Weitere Erläuterungen:
Die zweite Tabelle enthält pro Beispiel weniger Angaben, stellt aber zwei Fahrten nach Frankfurt zu verschiedenen Uhrzeiten zwei Fahrten nach Köln an verschiedenen Tagen gegenüber. Die Beispiele zeigen, dass die Mehrpreise für den Nahverkehrsanteil nicht konstant sind, sondern sich auf eine nicht nachvollziehbare Weise mit Zielbahnhof, Reisetag und Uhrzeit ändern. Es ist auch nicht so, dass höhere Gesamtpreise zu höheren Preisen für den Nahverkehrsabschnitt führen, sondern es kann durchaus das Gegenteil passieren, auch bei einer Flexpreis-Buchung. Ebenso kann der Nahverkehrsvorlauf beim Supersparpreis (SSP) teurer sein als beim weniger günstigen Sparpreis (SP).
Da inzwischen auch die Flexpreise je nach Buchungs- und Reisetag schwanken, gilt das auch für den Preisanteil des Nahverkehrsvorlaufs zum Flexpreis. Größer sind die Schwankungen aber bei den Spar- und Supersparpreisen. Beim als Beispiel gewählten Startbahnhof Unterschleißheim lag der Mehrpreis zwischen 6 Euro und 18 Euro und damit immer über dem (theoretischen) Nahverkehrspreis gemäß DTV-Preisliste. Obwohl der Anteil des S‑Bahn-Abschnitts nur 4,8 % der Strecke nach Frankfurt und 3,2 % der Strecke nach Köln beträgt, liegt der Preisanteil dafür bei SP/SSP zwischen 7,36 % und 24,33 %. Das entspricht einem Aufpreis von bis zu 32 % für weniger als 5 % der Gesamtstrecke.
Es ist schon recht schmerzhaft und unverständlich, wenn der gesamte Rabatt einer Bahncard 25 durch den geringen S-Bahn-Anteil aufgezehrt wird. Statt einer wünschenswerten degressiven Preisbildung erleben die Fahrgäste, dass sie für die wenigen Kilometer ab oder bis Hauptbahnhof München überdurchschnittlich viel zahlen müssen. Eine innere Logik des Tarifs ist dabei nicht zu erkennen.

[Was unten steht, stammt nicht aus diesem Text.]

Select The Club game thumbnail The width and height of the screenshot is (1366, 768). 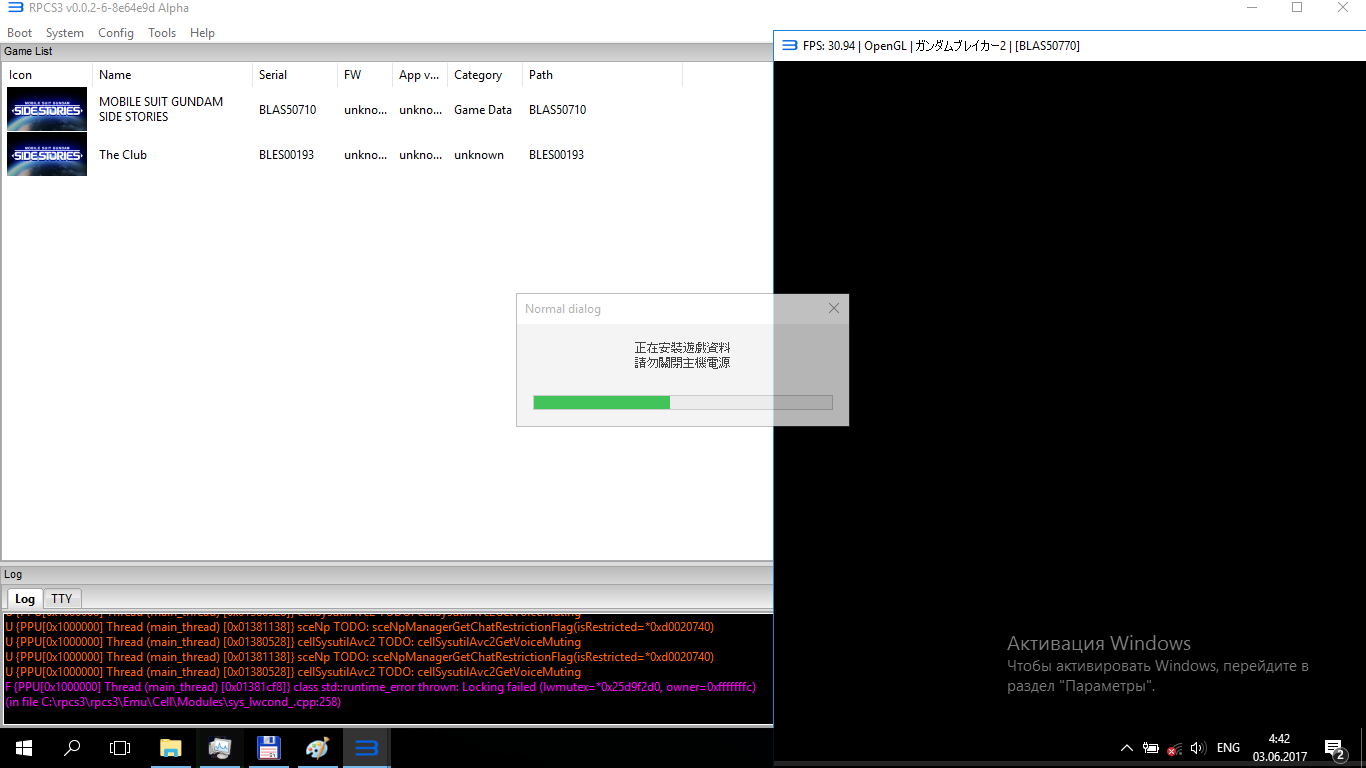[47, 155]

Die Preissetzung wirkt willkürlich.
Die dritte Tabelle betrachtet Fälle mit einem deutlich größerem Nahverkehrsanteil. Hierzu wurden die Preise bei Start an verschiedenen Bahnhöfen entlang des rheinland-pfälzischen RE1 zwischen Trier und Mannheim und dem Ziel Stuttgart verglichen. Zur Weiterfahrt ab Mannheim wird eine Fahrt mit ICE 517 jeweils an einem Donnerstag und einem Freitag betrachtet. Die Preise wurden am 5.2.2025 ermittelt.
Diese Beispiele zeigen, dass die preisliche Benachteiligung der Nahverkehrsvor- und -nachlauf dann eintritt, wenn der Nahverkehrsanteil gering ist. Lediglich bei den 32 Kilometern von Neustadt nach Mannheim traten noch Mehrpreise auf, die über dem DTV-Preis liegen. Bei den anderen Einstiegsorten liegen die Aufschläge für den Nahverkehrsanteil teils deutlich unterhalb des Preises für eine Fahrt im Bahnnahverkehr nach Mannheim. Es besteht bei den hier auftretenden Distanzen sicher ein grobe Entfernungsabhängigkeit der Preisaufschläge. Eine nachvollziehbare Preisbildung ist aber auch in diesen Fällen nicht wirklich erkennbar.